De nombreux rebondissements

Tout comme dans le genre horrifique ou le fantastique globalement, une poursuite nécessite de nombreux rebondissements.
Car il faut maintenir le lecteur dans la poursuite.
Et les retournements de situation sont une bonne astuce dramatique pour conserver son intérêt.

La dernière phase dramatique d’une poursuite concerne son dénouement.
Le poursuivi est-il rattrapé ? Réussira-t-il à s’échapper ?

Un très bel exemple de poursuite est Duel de Spielberg écrit par Richard Matheson. David Mann est pourchassé sans merci par un Peterbilt 281, un poids lourd redoutable.
Nous ne saurons jamais qui est au volant du poids lourd, ni ce qui le motive vraiment. On en conçoit une figure démoniaque mue seulement par pure cruauté.

D’ailleurs, doit-on trouver impérativement une raison d’être au mal ? Il est là, tout simplement. Et l’excitation de cette course-poursuite suffit amplement à satisfaire le lecteur. Et nous apprécions aussi de voir comment David échappe à son poursuivant.

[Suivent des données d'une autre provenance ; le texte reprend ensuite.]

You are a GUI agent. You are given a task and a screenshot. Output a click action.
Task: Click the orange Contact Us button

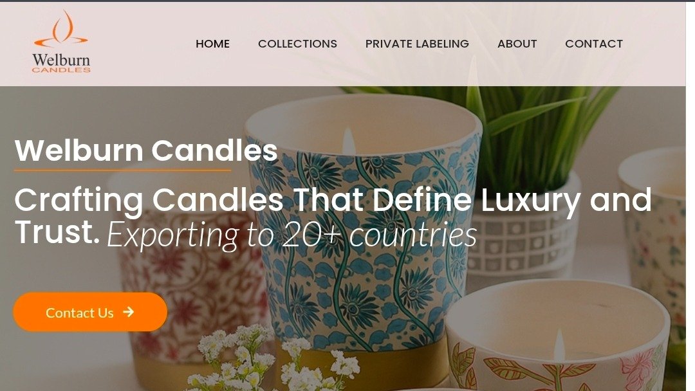91,312
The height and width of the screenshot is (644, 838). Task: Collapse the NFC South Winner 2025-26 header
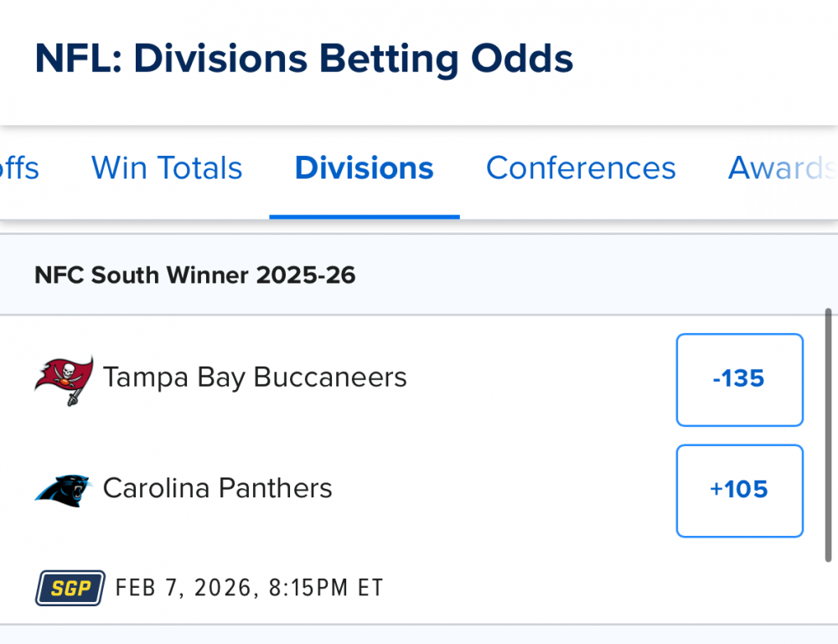[x=194, y=275]
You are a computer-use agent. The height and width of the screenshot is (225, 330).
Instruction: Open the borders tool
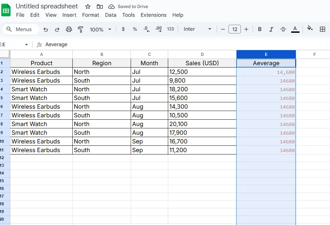point(322,29)
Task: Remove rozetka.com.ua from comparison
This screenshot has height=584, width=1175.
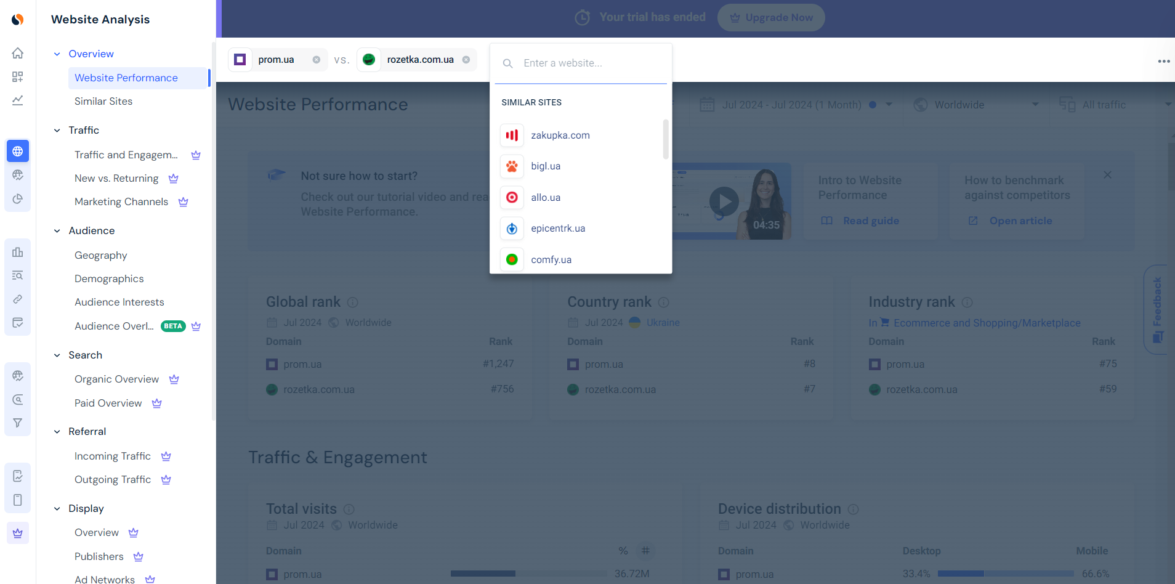Action: tap(466, 60)
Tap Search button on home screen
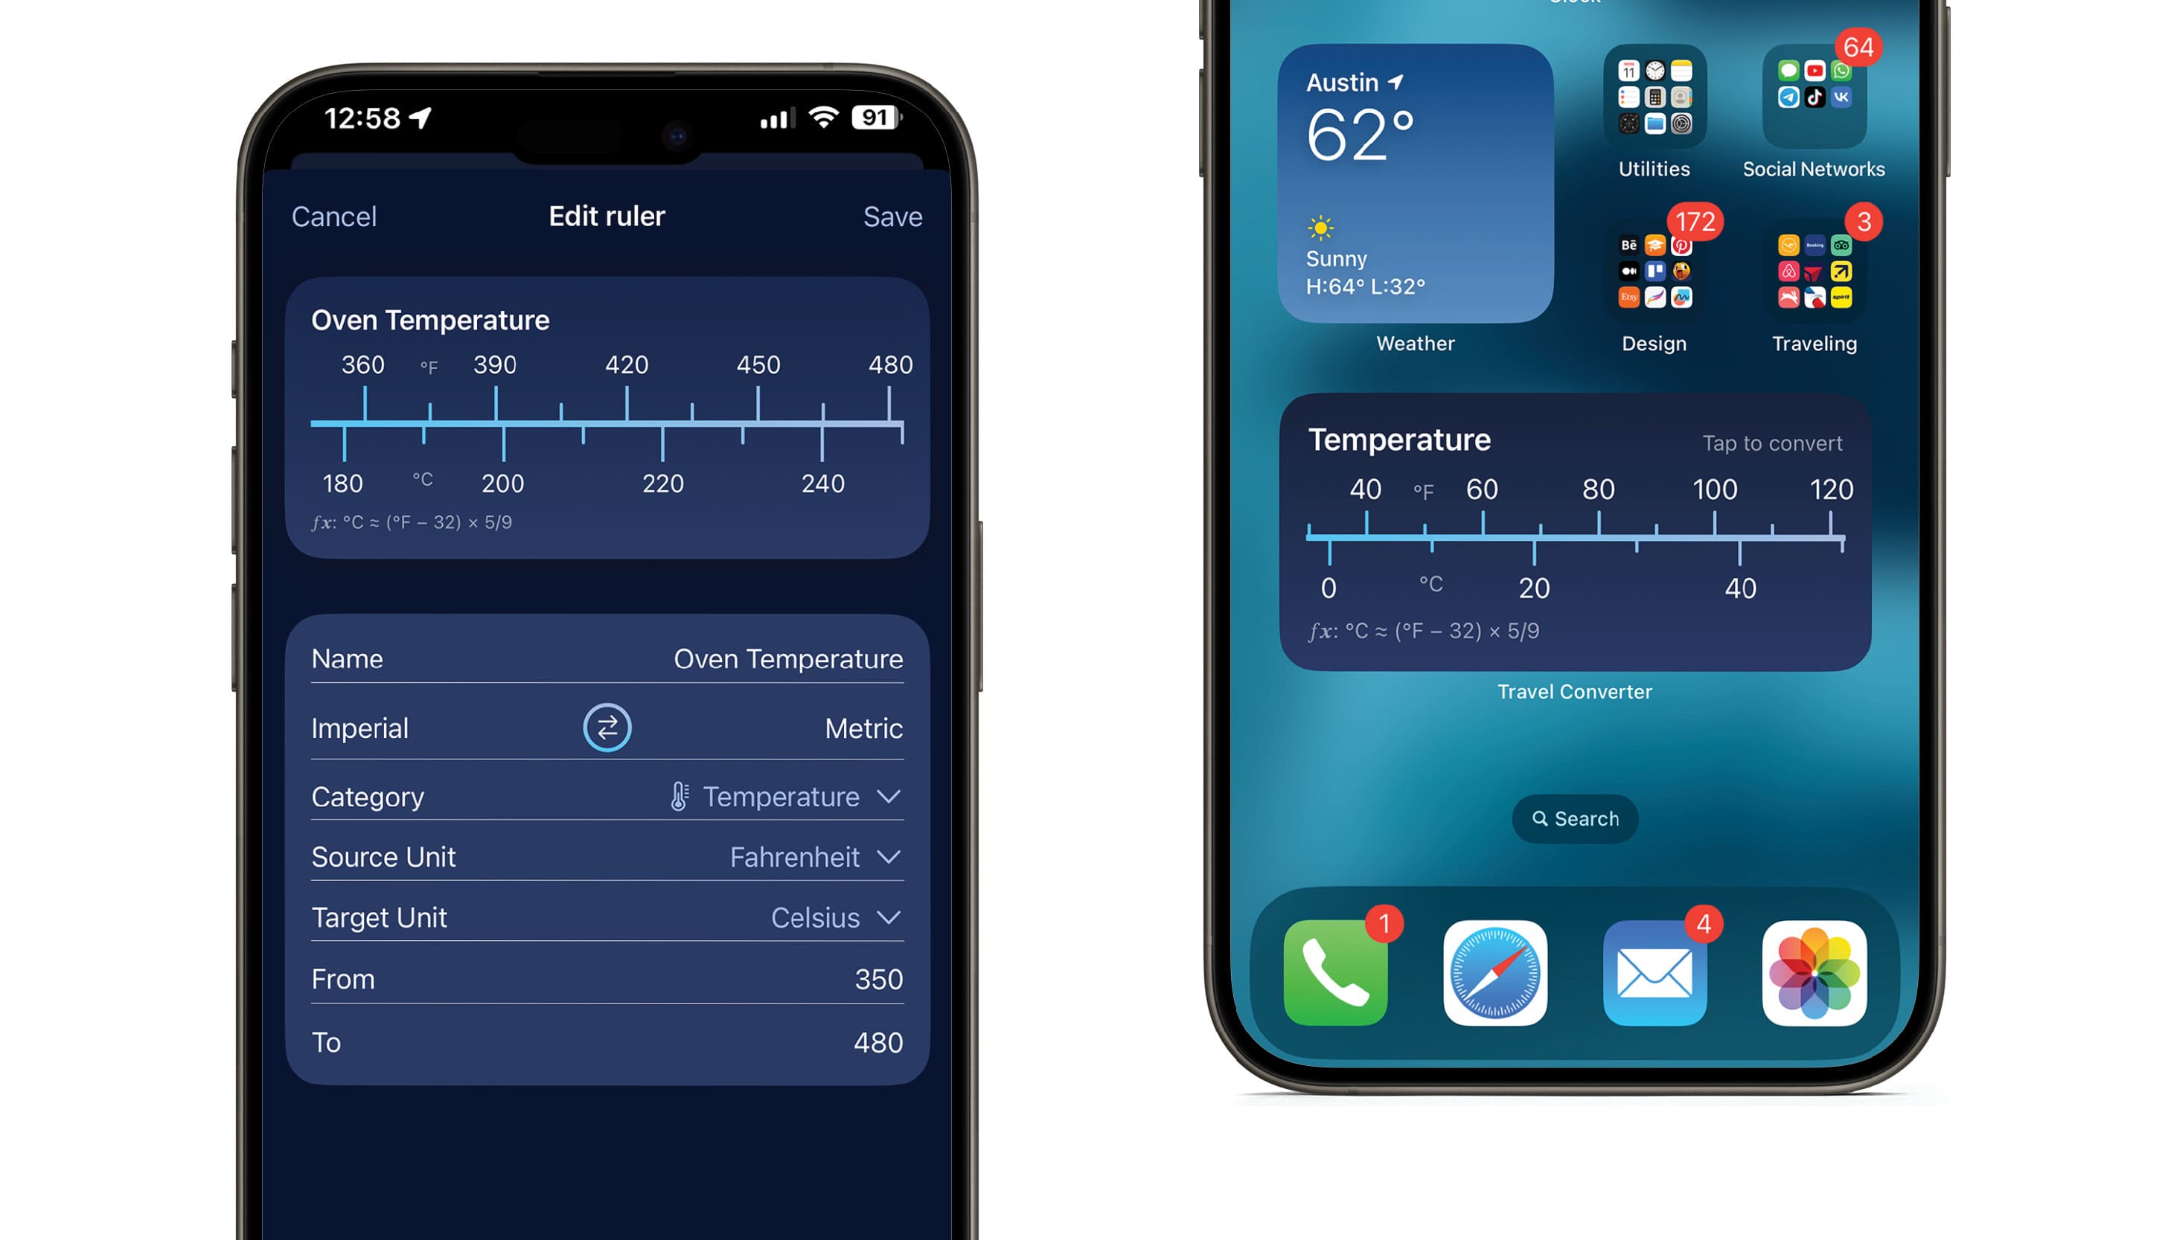Viewport: 2171px width, 1240px height. point(1575,818)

Quelle que soit l’issue que l’auteur réserve à une poursuite, cette problématique s’avère en fin de compte secondaire puisque la seule chose qui importe, c’est la poursuite en elle-même.
Cette poursuite fait l’histoire.

Les personnages sont définis par la poursuite.

Le chasseur veut piéger sa proie et le poursuivi cherche à éviter la capture. Le motif est relativement simple. L’auteur doit simplement faire en sorte d’insuffler suffisamment d’énergie dans cette chasse pour ne pas ennuyer le lecteur.

Ces deux personnages cruciaux pour l’intrigue sont définis par la poursuite. Et le lecteur s’attend à de l’action, à des esquives et à des ruses. Surtout lorsque le poursuivant est très proche de sa cible.

D’ailleurs, il est important de conserver cette proximité entre les deux personnages. La proximité a toujours causé de la tension. Usez-en si les circonstances s’y prêtent.
Les moments les plus intenses sont ceux où la capture semble inévitable. Et puis alors que tout semble perdu, un événement extérieur ou bien le poursuivi lui-même, font qu’il échappe à se faire prendre dans les rets  de son poursuivant.

Seule compte la poursuite

La poursuite est ce qui fait l’intérêt de l’histoire. Mais comme à l’accoutumée, ce qui la rendra inoubliable, ce sont ses personnages.
Que serait A la poursuite d’Octobre Rouge si les personnages n’assumaient pas une telle présence dans cette histoire ?

Et réciproquement.
Si la qualité de cette poursuite n’avait pas été expressément recherchée par les auteurs, s’ils s’étaient contentés de clichés ou de rebondissements standards, l’excitation de cette chasse, que le lecteur exige, n’aurait pas été au rendez-vous.

Le motif d’une poursuite est simple et puissant et il convoque des émotions simples et puissantes. Mais pour qu’il fonctionne à chaque tentative, il ne faut pas emmener le lecteur vers des territoires qui lui sont trop familiers.
Pour qu’il s’implique dans l’histoire, il lui faut une situation relativement innovante.

L’imprévisibilité, gage de réussite

Une intrigue fondée sur la poursuite doit être imprédictible. Ce qui ne  signifie pas que les événements fortuits y ont droit de cité.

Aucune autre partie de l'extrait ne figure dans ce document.